Find missing content with wget spider

After moving my blog from digital ocean a month ago I've had Google Search Console send me a few emails about broken links and missing content. And while fixing those was easy enough once pointed out to me, I wanted to know if there was any missing content that GSC had not found yet.

I've used wget before to create an offline archive (mirror) of websites and even experimented with the spider flag but never put it to any real use.

For anyone not aware, the spider flag allows wget to function in an extremely basic web crawler, similar to Google's search/indexing technology and it can be used to follow every link it finds (including those of assets such as stylesheets etc) and log the results.

Turns out, it’s a pretty effective broken link finder.

Installing wget with debug mode

Debug mode is required for the command I'm going to run.

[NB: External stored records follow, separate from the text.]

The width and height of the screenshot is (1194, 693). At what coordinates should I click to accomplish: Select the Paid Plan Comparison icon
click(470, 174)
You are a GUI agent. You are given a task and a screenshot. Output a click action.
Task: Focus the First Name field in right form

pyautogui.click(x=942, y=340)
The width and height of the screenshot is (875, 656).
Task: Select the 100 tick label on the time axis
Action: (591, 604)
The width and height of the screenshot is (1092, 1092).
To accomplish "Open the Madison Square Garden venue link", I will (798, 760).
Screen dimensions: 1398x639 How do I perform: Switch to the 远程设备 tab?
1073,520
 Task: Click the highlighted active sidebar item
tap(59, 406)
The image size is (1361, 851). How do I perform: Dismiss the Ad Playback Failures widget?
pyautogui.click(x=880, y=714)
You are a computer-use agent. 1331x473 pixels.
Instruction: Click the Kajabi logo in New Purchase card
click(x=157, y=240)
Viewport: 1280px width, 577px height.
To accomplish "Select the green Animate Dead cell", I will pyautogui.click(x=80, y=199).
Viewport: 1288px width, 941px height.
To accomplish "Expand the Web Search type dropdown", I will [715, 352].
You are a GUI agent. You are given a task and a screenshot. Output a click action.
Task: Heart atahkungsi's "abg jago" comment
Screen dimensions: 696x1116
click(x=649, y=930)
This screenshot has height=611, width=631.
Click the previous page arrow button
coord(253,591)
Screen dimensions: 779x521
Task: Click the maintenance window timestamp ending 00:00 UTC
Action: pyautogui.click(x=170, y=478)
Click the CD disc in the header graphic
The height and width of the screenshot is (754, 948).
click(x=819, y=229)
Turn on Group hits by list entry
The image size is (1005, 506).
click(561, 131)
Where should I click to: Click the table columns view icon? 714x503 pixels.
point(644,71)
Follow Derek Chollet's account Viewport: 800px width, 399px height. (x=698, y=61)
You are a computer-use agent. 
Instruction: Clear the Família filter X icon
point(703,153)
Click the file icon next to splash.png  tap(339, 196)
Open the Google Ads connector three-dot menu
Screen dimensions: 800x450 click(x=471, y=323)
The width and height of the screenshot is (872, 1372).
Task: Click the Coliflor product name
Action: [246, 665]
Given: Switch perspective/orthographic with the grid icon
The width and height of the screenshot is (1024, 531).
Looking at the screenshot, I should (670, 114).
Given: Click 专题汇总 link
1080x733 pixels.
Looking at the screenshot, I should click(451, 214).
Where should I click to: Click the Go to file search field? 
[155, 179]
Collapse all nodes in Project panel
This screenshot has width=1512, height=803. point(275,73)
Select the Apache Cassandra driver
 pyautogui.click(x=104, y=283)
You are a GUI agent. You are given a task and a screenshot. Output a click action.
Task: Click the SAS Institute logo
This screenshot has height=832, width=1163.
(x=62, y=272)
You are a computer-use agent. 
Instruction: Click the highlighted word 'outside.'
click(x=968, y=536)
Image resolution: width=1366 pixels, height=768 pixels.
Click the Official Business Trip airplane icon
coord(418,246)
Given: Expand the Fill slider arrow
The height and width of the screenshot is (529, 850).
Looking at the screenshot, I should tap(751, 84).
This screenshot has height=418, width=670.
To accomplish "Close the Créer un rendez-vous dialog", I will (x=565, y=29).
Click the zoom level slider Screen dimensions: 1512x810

On OSX, using a package manager like Homebrew allows for the --with-debug option, but it doesn't appear to be working for me at the moment, luckily installing it from source is still an option.

Thankfully cURL is installed by default on OSX, so it's possible to use that to download and install wget.

Linux users should be able to use wget with debug mode without any additional work, so feel free to skip this part.

Download the source

cd /tmp
curl -O https://ftp.gnu.org/gnu/wget/wget-1.19.5.tar.gz
tar -zxvf wget-1.19.5.tar.gz
cd wget-1.19.5/

Configure with openSSL

./configure --with-ssl=openssl --with-libssl-prefix=/usr/local/ssl

Make and install

make
sudo make install

With the installation complete, now it's time to find all the broken things.

Checking your site

The command to give wget is as follows, this will output the resulting file to your home directory ~/ so it may take a little while depending on the size of your website.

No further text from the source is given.